Investigating the aging-modulatory mechanism of Rasayana Churna, an Ayurvedic herbal formulation, using a computational approach.

This study investigates the impact and mechanisms of Rasayana Churna, an Ayurvedic poly-herbal formulation, in treating aging-related disorders through text mining, network pharmacology, molecular docking simulation, Super-MMPBSA, and density functional theory. The text mining of Rasayana Churna highlighted the diverse therapeutic potential of Phyllanthus emblica, Tinospora cordifolia, and Tribulus terrestris in managing aging-related disorders through their antidiabetic, antioxidant, and anti-inflammatory properties. Using network pharmacology, 17 bioactive compounds and 137 corresponding potential targets of Rasayana Churna were identified and used to construct protein-protein interaction and hub gene networks. Key targets such as AKT1, BCL2, ESR1, and GSK3B were linked to aging-related pathways, with GO and KEGG enrichment analyses highlighting processes like apoptosis, oxidative stress response, and pathways like PI3K-Akt signaling.
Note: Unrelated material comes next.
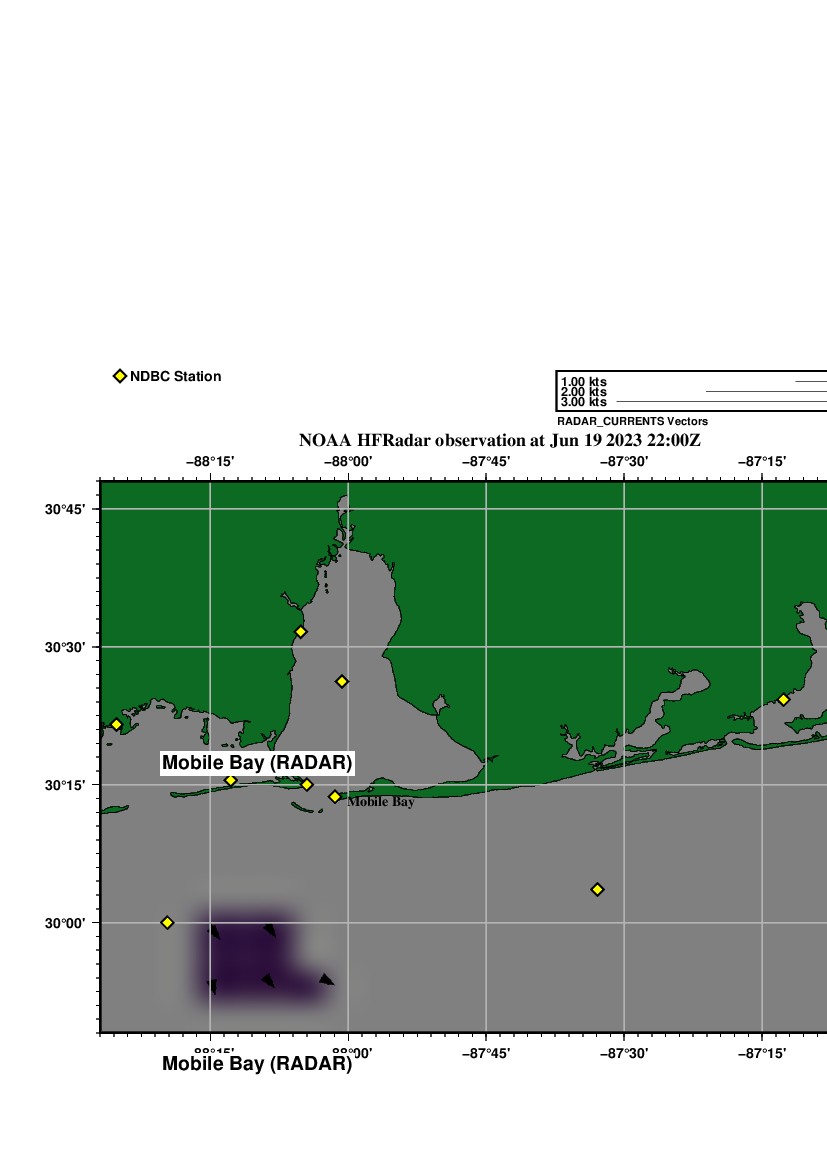
Task: Select the station marker beside small Mobile Bay label
Action: tap(335, 797)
Molecular docking analysis identified 14 compounds with strong binding affinity toward the key aging target AKT1. Three bioactive compounds-Kaempferol, N-Caffeoyltyramine, and Multifidol glucoside-exhibited superior stability and binding interactions in MD simulations, confirmed by RMSD, RMSF, Rg, hydrogen bonding, SASA, PCA, and free energy landscape analysis. Super-MMPBSA (last 30 ns) calculation was performed to analyze dynamic behavior and protein-ligand stability, revealing significantly lower ΔG binding free energy values for the three hit compounds (- 177.871, - 164.855, - 199.649 kJ/mol, respectively) compared to the AKT1-reference complex (- 109.463 kJ/mol). DFT analysis revealed favorable electronic properties and kinetic stability for these compounds. Integrating traditional Ayurvedic knowledge with computational techniques suggests Rasayana Churna could prevent and manage aging-related conditions. However, further in vitro, in vivo, and clinical studies are needed to validate its aging-modulatory potential.